▶ [Supplied passage]
In the rapidly evolving field of artificial intelligence, convolutional neural networks are essential for tackling complex challenges such as machine vision and medical diagnosis. Recently, to address the challenges in processing speed and power consumption of conventional digital convolution operations, many optical components have been suggested to replace the digital convolution layer in the neural network, accelerating various machine vision tasks. Nonetheless, the analog nature of the optical convolution kernel has not been fully explored. Here, we develop a spatial frequency domain training method to create arbitrarily shaped analog convolution kernels using an optical metasurface as the convolution layer, with its receptive field largely surpassing digital convolution kernels. By employing spatial multiplexing, the multiple parallel convolution kernels with both positive and negative weights are generated under the incoherent illumination condition. We experimentally demonstrate a 98.59% classification accuracy on the MNIST dataset, with simulations showing 92.63% and 68.67% accuracy on the Fashion-MNIST and CIFAR-10 datasets with additional digital layers. This work underscores the unique advantage of analog optical convolution, offering a promising avenue to accelerate machine vision tasks, especially in edge devices.

翻译：在快速发展的人工智能领域，卷积神经网络对于解决机器视觉和医疗诊断等复杂挑战至关重要。近来，为应对传统数字卷积运算在处理速度和功耗方面的挑战，许多光学元件被提出以替代神经网络中的数字卷积层，从而加速各种机器视觉任务。然而，光学卷积核的模拟特性尚未得到充分探索。本文中，我们开发了一种空间频域训练方法，利用光学超表面作为卷积层来创建任意形状的模拟卷积核，其感受野大幅超越数字卷积核。通过采用空间复用技术，在非相干照明条件下生成了具有正负权重的多个并行卷积核。我们在MNIST数据集上实验验证了98.59%的分类准确率，并通过仿真表明，在附加数字层的情况下，在Fashion-MNIST和CIFAR-10数据集上分别实现了92.63%和68.67%的准确率。这项工作凸显了模拟光学卷积的独特优势，为加速机器视觉任务（尤其是在边缘设备中）提供了一条前景广阔的途径。

Excerpts from a dataset

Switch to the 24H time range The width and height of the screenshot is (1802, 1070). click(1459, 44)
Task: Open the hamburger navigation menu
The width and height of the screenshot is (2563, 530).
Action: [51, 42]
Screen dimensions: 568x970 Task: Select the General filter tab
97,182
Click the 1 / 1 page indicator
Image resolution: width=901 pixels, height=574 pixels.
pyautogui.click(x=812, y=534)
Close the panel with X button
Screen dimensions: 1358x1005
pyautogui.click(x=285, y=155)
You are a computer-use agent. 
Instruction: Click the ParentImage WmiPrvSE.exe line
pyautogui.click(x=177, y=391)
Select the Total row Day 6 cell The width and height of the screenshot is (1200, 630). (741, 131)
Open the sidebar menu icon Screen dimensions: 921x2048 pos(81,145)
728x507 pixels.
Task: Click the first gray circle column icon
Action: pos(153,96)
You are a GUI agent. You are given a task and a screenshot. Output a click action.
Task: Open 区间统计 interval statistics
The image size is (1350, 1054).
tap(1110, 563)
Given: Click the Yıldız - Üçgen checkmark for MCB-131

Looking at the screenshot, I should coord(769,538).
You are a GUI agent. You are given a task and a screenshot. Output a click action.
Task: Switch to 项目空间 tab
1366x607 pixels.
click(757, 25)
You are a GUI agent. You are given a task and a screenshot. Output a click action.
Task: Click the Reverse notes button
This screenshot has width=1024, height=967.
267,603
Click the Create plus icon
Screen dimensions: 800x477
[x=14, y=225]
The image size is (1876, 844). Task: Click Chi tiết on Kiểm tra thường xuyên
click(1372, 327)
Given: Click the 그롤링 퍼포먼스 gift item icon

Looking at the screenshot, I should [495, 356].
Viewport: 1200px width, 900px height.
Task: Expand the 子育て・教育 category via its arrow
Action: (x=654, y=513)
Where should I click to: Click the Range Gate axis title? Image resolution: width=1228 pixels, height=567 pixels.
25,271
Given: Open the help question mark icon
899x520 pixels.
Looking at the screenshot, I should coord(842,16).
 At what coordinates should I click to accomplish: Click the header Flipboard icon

▶ [The problem]
According to the abstract on analog optical convolution, why have many optical components been proposed as replacements for the digital convolution layer in neural networks? Answer in one to three sentences.

▶ [Response area]
They have been proposed to address the limits in processing speed and power consumption of conventional digital convolution operations. Replacing the digital convolution layer with optical components speeds up a range of machine vision tasks.